Advisor: Dr. Chris Pollett

Committee Members: Dr. Tsau Young Lin (tylin@cs.sjsu.edu) and Prof Mark Stamp (stamp@cs.sjsu.edu)

Abstract:

In general, search engines perform the ranking of the web pages in an offline mode, which is after the web pages have been retrieved and stored in the database.The existing "Hyperlink-Induced Topic Search" algorithm (HITS) operates in an offline mode of page rank calculation. In this project, we will implement an online mode of page ranking for this algorithm. Performing online ranking offers several benefits. Retrieving web pages and calculating ranking of web pages can be implemented using parallel processing. Also, the disk input/output time is minimized as the ranking is done during runtime by accessing the graph matrix in the main memory. This will improve the overall efficiency of the algorithm. The project also includes creating small test models, researching related journal articles, analyzing reference guides, generating test cases, and comparing test results with other models. This will help to understand the overall processes involved in successfully implementing the modified HITS algorithm.

CS297 Results:

  • Simulated the working of the Online Page Importance Calculation (OPIC) algorithm by creating a Javascript tool.
  • Analyzed ways to implement the Power Method in HITS algorithm.
  • Simulated the working of the Hyperlink-induced Topic Search (HITS) algorithm by creating a Javascript tool.
  • Created presentation slides related to Stochastic Approach for Link-Structure Analysis (SALSA) algorithm and described the implementation and working details of Nutch search engine.
  • Implemented a working model of Nutch search engine on Windows platform.

Proposed Schedule:

Week 1: Aug.26-Sep. 2Test environment setup
Week 2 & 3: Sep.2-15Analyze efficient ways to implement Online ranking module in HITS algorithm
Week 4 & 5: Sep.16-30Implement a working model of the basic HITS algorithm in PHP
Week 6 & 7: Oct.1-13Modify the current HITS algorithm implementation to incorporate the ranking mode
Week 8 & 9: Oct.14-29Test the modified HITS algorithm
Week 10 & 11: Nov.1-10Documentation of the report work and submission to graduate office and committee.
Week 12 & 13: Nov. 11-25Project report modification based on review comments
Week 14 & 15: Nov. 26-Dec.10Defense and final presentation

Key Deliverables:

  • Software
    • Implement the original version of the HITS algorithm in PHP.
    • Implement the online ranking version of the HITS algorithm in PHP.
    • Comparison of modified HITS algorithm with the original version of HITS algorithm, PageRank, and OPIC
  • Report
    • Detailed description of software deliverables
    • Final report and presentation

Innovations and Challenges:

  • Implementing efficient data structures for HITS algorithm in PHP will be challenging. This is important in deciding the efficieny of the implementation.
  • Comparing the test results of various algorithms

References:

N. Langville, Amy., & D. Meyer, Carl. (2006). Google's PageRank and Beyond. Princeton University Press.
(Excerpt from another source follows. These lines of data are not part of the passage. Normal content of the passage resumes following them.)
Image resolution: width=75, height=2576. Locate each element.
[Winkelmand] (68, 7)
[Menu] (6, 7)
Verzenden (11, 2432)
Nomura, Saeko., Toru Ishida, Satoshi Oyama., & Hayamizu, Tetsuo. (2004). Analysis and Improvement of HITS Algorithm for Detecting Web Communities. [Electronic version]. ACM Systems and Computers in Japan, Vol 35, Issue 13, 32 - 42.

Borodin, Allan., O. Roberts, Gareth., S. Rosenthal, Jeffrey., & Tsaparas, Panayiotis. (2005). Link analysis ranking: algorithms, theory, and experiments. [Electronic version]. ACM Transactions on Internet Technology (TOIT), Vol 5, Issue 1, 231 - 297.

Lempel, R., & Moran., S. (2001). SALSA: The Stochastic Approach for Link-Structure Analysis. [Electronic version]. ACM Transactions on Information Systems, Vol. 19, 131 - 160.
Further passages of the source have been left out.